Contrast setting can be increased or decreased to get the best image. (Photo: Brad Wiegmann)
Electronics by Wiegmann: Contrast is Critical
by Brad Wiegmann
You could be missing fish. Not because you have the wrong color lure, or the wrong size. No, it may very well be because you have not optimized the contrast and sensitivity settings on your electronics.
Side-scanning sonar produces two razor-thin oblong fan shaped beams on each side of your boat creating a photo like image of bottom contour and structure. Down-scanning sonar also uses that single, razor-thin oblong fan shaped beam to create a photo like image of bottom and structure.
You contrast setting is set to manufactured settings when you get a sonar unit. However, this is just a recommended setting and can be adjusted to get the best image possible in the water you fish and the conditions.

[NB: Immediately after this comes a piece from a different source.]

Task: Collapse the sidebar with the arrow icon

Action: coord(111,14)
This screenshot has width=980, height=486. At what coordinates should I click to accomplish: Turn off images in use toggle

Increasing the contrast setting will brighten the ratio between the light and dark areas of the screen. In the manufactures auto setting this could mean you have it set too bright or dark to see cover or structure easily. Keep in mind contrast setting has nothing to do with the backlighting of a sonar unit and how easy it is to actually see the screen.
Increasing the contrast setting will make branches in brush piles, stumps, road beds, boulders, ledges or object brighter, allowing you to see more detail. For example, if you have been catching fish on a hard bottom (versus a soft bottom), increasing the contrast setting correctly a hard bottom will make it be bright enough to “pop out” and find quickly when idling around. On the other hand, you have increased the contrast setting too much when the image is blown out in brightness.
Traditional 2D sonar uses sensitivity to show detail below the boat. Similar to side-scanning or down-scanning the recommended factory setting can be tweaked to see fish, structure or cover better. Increase the sensitivity to just before you start getting clutter in the imaging. Several variables can influence how much you can increase the sensitivity setting. Suspended sediment and nutrients in the water are the main things. Most marine electronic units (Lowrance, Garmin or Humminbird) have an auto sensitivity setting that allows the angler to adjust (+ or -) more or less while still maintaining the auto sensitivity function.
Other options like noise rejection or surface clarity can be adjusted to optimize your screen imaging. Noise rejection settings filters out interference from engine vibration, air bubbles and bilge pumps. Surface clarity settings reduce temperature inversion or wave action near the surface.